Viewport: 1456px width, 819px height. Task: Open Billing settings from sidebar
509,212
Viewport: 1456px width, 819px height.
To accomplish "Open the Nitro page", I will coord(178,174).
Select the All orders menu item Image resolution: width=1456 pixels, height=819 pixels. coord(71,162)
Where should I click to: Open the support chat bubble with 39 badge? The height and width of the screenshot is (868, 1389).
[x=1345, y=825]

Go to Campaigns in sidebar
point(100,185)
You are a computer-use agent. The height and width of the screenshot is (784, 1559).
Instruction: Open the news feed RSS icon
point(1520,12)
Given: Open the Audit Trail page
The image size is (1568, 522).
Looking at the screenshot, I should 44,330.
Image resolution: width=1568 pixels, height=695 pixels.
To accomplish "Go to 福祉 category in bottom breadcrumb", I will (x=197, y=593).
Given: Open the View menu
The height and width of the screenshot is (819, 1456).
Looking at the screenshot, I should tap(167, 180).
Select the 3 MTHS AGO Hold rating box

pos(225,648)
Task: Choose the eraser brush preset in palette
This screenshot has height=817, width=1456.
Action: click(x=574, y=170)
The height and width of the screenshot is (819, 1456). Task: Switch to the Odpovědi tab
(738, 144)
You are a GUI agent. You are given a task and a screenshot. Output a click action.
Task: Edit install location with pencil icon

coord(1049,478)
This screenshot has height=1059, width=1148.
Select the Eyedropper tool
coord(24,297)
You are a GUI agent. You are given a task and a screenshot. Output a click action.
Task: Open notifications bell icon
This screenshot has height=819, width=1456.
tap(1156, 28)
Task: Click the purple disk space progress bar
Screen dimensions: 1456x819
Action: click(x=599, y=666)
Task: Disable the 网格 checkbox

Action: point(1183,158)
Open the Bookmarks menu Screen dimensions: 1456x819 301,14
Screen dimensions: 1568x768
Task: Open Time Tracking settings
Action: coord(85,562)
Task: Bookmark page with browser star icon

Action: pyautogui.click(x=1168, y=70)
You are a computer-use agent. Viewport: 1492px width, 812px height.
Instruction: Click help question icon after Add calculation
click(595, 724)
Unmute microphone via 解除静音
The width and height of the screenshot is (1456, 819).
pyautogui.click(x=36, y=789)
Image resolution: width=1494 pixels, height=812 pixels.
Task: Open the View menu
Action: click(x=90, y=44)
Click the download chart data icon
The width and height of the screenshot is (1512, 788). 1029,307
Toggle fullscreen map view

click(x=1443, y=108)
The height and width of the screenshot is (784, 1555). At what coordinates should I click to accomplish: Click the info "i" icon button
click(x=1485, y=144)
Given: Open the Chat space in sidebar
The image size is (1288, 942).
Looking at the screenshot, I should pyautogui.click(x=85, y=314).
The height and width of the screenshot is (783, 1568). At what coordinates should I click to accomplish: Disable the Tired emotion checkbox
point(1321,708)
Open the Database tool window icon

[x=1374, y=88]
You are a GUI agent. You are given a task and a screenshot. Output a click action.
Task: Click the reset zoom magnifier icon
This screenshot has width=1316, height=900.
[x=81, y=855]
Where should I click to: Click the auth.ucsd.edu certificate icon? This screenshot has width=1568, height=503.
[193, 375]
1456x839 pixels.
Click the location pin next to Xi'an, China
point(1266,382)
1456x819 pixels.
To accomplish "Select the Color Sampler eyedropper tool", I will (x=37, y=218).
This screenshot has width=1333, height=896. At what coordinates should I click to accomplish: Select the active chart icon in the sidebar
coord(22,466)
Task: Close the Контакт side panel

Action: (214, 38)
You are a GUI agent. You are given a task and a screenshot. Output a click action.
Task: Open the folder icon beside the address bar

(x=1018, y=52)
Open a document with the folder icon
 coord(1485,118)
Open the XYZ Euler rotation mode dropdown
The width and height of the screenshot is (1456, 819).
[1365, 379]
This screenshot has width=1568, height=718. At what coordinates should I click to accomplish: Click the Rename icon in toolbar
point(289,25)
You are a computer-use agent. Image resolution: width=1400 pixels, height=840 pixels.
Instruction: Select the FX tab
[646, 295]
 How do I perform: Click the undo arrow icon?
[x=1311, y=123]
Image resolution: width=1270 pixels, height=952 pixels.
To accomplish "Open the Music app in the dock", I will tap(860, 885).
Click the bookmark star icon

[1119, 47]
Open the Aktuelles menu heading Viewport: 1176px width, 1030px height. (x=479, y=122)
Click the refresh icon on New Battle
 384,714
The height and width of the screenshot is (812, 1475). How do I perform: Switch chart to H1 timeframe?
##########
◆ **ACTION ITEM**:
For the word "will", go through the records and show each line that carries it.

◆ **RESULT OF THIS TASK**:
To accomplish "Open the Nitro page", I will coord(178,174).
To accomplish "Go to 福祉 category in bottom breadcrumb", I will (x=197, y=593).
To accomplish "Select the Color Sampler eyedropper tool", I will (x=37, y=218).
To accomplish "Open the Music app in the dock", I will tap(860, 885).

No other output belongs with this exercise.